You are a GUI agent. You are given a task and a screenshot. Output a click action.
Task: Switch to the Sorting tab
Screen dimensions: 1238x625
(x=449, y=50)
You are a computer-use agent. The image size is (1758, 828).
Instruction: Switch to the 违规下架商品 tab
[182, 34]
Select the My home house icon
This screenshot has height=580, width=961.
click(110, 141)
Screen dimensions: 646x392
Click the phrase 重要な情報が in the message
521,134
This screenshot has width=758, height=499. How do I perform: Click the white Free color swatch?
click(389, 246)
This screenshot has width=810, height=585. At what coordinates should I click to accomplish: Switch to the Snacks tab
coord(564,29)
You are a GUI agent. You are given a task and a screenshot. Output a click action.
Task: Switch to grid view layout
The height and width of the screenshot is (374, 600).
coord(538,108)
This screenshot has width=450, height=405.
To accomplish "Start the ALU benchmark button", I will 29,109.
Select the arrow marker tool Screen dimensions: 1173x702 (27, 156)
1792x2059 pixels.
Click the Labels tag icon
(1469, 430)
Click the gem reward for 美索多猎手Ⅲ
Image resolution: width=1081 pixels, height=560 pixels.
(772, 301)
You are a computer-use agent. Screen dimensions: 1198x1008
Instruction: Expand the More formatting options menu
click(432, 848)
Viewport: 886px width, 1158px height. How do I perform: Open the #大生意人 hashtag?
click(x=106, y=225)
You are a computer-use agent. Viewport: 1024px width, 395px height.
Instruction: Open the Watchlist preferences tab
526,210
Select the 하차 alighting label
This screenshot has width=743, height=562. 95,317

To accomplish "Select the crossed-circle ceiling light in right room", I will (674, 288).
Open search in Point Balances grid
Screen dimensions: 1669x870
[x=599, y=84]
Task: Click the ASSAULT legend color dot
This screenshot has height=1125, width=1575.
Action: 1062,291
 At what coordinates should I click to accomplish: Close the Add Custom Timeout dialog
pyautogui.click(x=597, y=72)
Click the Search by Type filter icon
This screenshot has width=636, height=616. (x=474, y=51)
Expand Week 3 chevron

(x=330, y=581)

### Work request
Counting only lines that contain "grid", what is the total for the entries above? Give the number alone.

### Task answer
2